Anastasis is an allusion to resurrection, or revival. Not quite like the mod anastasis or ska anastasis. This is Dead Can Dance, and the reunion is pitched as a holy transcendence of the mere mortal or finite.
This idea is taken up on Children Of The Sun on which a Scott Walker-esque Brendan Perry consoles us that much as we came from the sun and ocean, to them we shall return, though one doubts we’ll know much about it.

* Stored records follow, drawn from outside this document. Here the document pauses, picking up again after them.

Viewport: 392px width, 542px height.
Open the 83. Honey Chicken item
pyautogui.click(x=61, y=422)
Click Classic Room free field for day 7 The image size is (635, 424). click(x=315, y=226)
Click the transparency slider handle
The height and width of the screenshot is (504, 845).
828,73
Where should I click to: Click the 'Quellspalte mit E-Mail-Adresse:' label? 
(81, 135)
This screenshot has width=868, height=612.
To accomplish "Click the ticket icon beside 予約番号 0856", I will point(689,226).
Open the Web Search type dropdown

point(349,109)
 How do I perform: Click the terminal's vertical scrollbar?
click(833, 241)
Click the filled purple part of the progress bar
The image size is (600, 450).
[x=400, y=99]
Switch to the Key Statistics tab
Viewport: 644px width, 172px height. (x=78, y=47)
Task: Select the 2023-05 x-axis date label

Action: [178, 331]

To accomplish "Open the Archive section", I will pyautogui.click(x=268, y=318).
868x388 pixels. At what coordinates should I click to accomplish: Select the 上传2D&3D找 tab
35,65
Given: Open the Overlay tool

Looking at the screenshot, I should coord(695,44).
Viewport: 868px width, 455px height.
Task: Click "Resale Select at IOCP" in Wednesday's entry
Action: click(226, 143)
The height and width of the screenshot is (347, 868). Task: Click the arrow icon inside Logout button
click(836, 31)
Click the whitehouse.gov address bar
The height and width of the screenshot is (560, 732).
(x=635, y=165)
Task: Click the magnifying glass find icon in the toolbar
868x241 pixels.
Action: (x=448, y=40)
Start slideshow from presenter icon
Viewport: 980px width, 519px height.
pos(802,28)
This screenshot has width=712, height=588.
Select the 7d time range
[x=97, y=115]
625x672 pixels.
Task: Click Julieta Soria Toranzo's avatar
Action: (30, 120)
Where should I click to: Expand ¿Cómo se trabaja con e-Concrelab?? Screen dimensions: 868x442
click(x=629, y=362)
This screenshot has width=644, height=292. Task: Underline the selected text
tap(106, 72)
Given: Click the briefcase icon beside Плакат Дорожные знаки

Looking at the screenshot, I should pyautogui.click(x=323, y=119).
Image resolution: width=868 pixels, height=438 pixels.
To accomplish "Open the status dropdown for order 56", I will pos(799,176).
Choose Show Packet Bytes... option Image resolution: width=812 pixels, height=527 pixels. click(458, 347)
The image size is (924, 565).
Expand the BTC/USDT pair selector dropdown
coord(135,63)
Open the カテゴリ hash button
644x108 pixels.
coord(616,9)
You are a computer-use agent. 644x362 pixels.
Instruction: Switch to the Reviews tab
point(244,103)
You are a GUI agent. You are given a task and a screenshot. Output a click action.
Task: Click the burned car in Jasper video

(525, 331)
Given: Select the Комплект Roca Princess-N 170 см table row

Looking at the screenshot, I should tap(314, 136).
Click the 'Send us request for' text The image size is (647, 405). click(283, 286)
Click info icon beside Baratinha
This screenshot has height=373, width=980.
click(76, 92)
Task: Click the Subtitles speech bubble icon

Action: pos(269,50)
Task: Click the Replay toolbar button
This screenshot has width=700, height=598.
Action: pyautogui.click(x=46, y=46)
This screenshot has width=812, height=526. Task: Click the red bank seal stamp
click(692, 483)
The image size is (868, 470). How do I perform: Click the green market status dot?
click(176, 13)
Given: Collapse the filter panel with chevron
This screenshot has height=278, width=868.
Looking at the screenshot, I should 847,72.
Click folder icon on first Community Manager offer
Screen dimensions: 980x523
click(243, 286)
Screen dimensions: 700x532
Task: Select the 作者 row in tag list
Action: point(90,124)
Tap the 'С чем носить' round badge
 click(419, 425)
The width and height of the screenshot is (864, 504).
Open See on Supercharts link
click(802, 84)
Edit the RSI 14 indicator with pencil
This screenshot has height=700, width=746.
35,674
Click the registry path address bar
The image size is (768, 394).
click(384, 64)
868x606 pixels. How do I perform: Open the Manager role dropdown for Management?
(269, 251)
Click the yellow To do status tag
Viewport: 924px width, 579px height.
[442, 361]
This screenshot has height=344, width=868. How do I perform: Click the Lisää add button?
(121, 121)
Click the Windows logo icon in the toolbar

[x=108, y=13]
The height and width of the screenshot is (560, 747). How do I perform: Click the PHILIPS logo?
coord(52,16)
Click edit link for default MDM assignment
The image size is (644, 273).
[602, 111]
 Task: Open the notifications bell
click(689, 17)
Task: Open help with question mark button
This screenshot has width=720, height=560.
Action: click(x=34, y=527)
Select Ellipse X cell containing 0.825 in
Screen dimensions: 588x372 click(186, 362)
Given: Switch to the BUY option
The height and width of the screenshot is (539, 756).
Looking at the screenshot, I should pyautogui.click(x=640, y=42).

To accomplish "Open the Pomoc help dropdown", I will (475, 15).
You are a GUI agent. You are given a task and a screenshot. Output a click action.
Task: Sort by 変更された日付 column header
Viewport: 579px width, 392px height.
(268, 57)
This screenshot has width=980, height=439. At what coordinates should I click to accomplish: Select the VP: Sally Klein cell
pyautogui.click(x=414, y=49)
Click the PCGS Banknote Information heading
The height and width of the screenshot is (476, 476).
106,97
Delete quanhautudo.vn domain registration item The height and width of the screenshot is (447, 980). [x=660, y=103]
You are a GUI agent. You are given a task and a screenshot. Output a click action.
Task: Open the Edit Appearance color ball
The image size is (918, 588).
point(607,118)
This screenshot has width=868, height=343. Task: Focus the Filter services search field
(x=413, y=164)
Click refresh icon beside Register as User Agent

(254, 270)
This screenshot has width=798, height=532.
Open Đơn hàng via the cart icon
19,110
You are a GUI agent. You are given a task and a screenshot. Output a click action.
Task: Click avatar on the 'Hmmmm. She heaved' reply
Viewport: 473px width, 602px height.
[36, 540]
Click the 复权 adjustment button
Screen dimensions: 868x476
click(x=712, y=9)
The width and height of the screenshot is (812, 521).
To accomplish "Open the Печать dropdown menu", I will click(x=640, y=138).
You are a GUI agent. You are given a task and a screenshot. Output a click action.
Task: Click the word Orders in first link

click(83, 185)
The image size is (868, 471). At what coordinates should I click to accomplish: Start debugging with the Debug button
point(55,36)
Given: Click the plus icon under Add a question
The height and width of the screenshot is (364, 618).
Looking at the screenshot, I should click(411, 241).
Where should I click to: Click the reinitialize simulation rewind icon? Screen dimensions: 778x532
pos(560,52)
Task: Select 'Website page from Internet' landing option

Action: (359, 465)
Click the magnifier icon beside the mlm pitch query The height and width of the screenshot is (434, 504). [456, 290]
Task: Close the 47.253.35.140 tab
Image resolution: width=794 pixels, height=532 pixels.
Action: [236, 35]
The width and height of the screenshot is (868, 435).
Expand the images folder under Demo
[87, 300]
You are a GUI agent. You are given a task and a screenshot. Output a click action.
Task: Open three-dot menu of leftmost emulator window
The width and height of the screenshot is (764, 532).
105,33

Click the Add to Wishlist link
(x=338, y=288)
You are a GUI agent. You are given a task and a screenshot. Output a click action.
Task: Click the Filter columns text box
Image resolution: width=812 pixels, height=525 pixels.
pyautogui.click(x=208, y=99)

Perry and Gerrard are steeped in philosophy, literature and ethnological study. And yet, for all its imperious beauty, there is a hollow, Gothic grandiosity about Anastasis. It doesn’t help that Gerrard lent her wordless sonorities to the mood music of Gladiator – tracks like Agape feel like the ambient plunder of TV travelogue, cinematic cliché, music to contemplate the sun setting over the pyramids to.
None of which is to say it isn’t impressive – the opening, Moroccan arch-like strings and stately rhythmical procession of Kiko is just the sort of thing to feed the loyal Dead Can Dance-loving troops.
But yesterday’s awesome post-punk Gothic majesty is today’s polished, mainstream soundtrack cliché. Production values have moved on; a little more nuance and more micro-detailing in the soundscaping of Anastasis would have helped.